Challenges —
A - Copy the stretch of the forum thread on arrays and pointers from "Also you really" through "That's...(NUTS_flag & SOMEHOW_SMART_flag)!!!", word for word.
B - In the forum thread on arrays and pointers, what value do the two equivalent 68k instructions move, and to what address?

Source —
Uh, why are you doing this at all? Since you are passing in a pointer, you are going to be modifying the input array - there is nothing to return.

Also you really should be passing in the size of the array. Or, better yet, don't use an array at all and instead use one of the std container classes like vector.

...so X[Y] just adds the two together and dereferences?? That's...(NUTS_flag & SOMEHOW_SMART_flag)!!!

(WARNING: Technical ramble follows; especially in the sense of "technicality"...)
I'd bet it's true that "int array[]" does declare an actual block of memory (which can then not be changed as a whole, since it's declared directly than that being a pointer to some block), and then using "array" by itself just gives it's address ...
HOWEVER, I think that the conceptual implication is that it IS a pointer: You use it in all the same ways with all the same syntax, and even the variable name by itself gives you the address of the array (or rather, the first element of it) that it is "pointing to". This concept must hold true in order for you to be able to assign this kind of array to a pointer (e.g. to an "int*" rather than an "int[]*", if such a thing existed). The only difference is that you cannot reassign it. Of course, the actuality (which is important to understand) is that the compiler stores it statically, but then adds in automatic addressing and stuff so that it behaves as if it it were a pointer to an underlying array. (For this reason, I am surprised that "int array[]" is not just MADE constant elsewhere just to be uniform with what that declaration is "supposed" to mean [as I explained it, anyway; e.g. maintaining the conceptual implications of being const rather than the actuality that it has to be a pointer when it's a parameter for it to even work uniformly] ... though I suppose it also doesn't surprise me, since C++ tends to exploit actualities).

...Anyway............... that all aside, if we treat "int* x" and "int y[]" both as int-pointers (or int-array pointers), then it makes sense (in the easy-compiler-coding sense) to just have "X[Y]" mean "*(X+Y)" since "x[i]" means "*(x+i)" and "y[i]" means "*(y+i)"; which in turn makes the initially bizarre "2[x]" syntax suddenly make perfect sense! ... AHHH!!!!!!

On a side note, these ties between arrays and deferencing have brought me to consider coming up with my own syntax and semantics for such:
- A minimalist approach would abolish "[]" and resort to things like *(base+index)" ... you can do all the same stuff that way anyway
- If "X[Y]" and "Y[X]" are identical to "*(X+Y)", then perhaps both could be replaced with a syntax like "[X+Y]" (which is just my minimalist approach all over again, but using "[X]" instead of "*X"). A point in favor of this is that it always makes it clear what order things happen in, versus "*a[i]" (e.g. "[[a+i]]" or "[[a]+i]").

Yep, that's the gist of it. Also, it's legal only to add a pointer and an integer. You cannot add two pointers; that doesn't make sense anyway.

I just thought of this connection to 68k asm: some assemblers (eg, the GNU assembler) accept a couple of different syntax forms for the address register with offset. The following instructions are equivalent (they produce the same machine code):

Code:

Both instructions move the value 7 to the address pointed to by %a0+4 (%a0 is an address register, so it holds a pointer). These instructions might have been produced with this C code:
Code:

(I think 68k asm is pretty nice since C expressions can often be translated into few instructions.)

Raw data —

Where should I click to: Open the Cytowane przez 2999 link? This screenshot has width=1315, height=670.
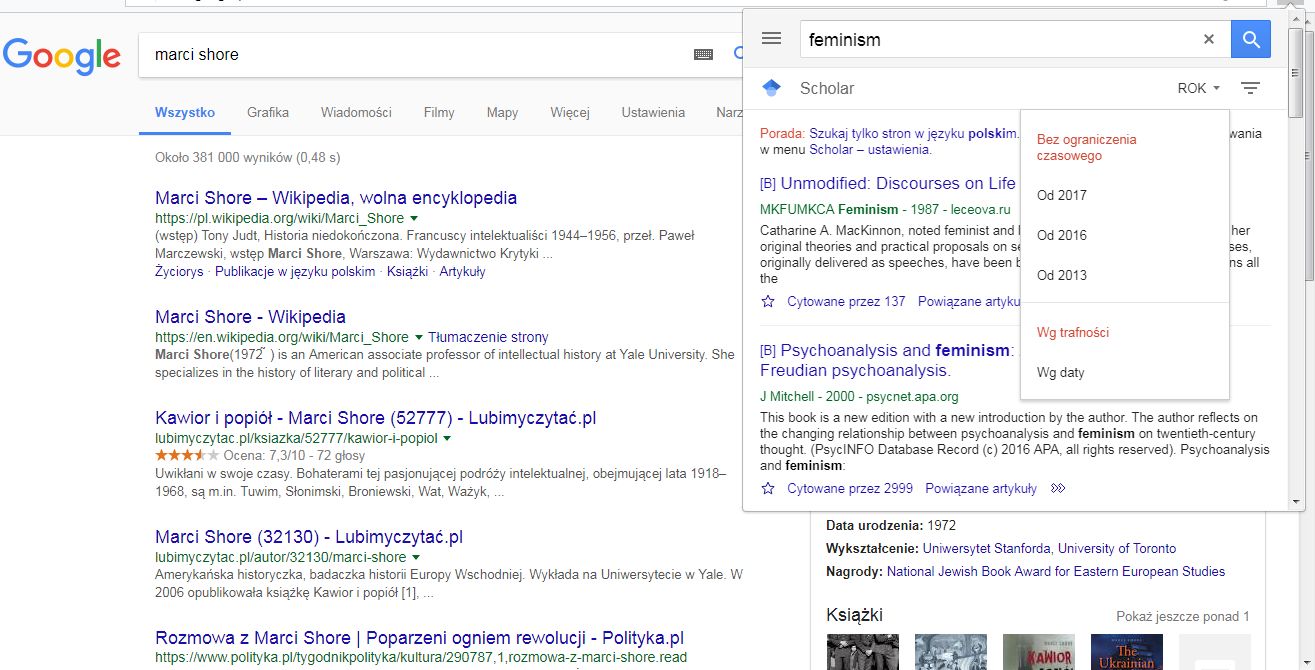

Responses to the tasks —
A -
Also you really should be passing in the size of the array. Or, better yet, don't use an array at all and instead use one of the std container classes like vector.

...so X[Y] just adds the two together and dereferences?? That's...(NUTS_flag & SOMEHOW_SMART_flag)!!!

B - They move the value 7 to the address pointed to by %a0+4.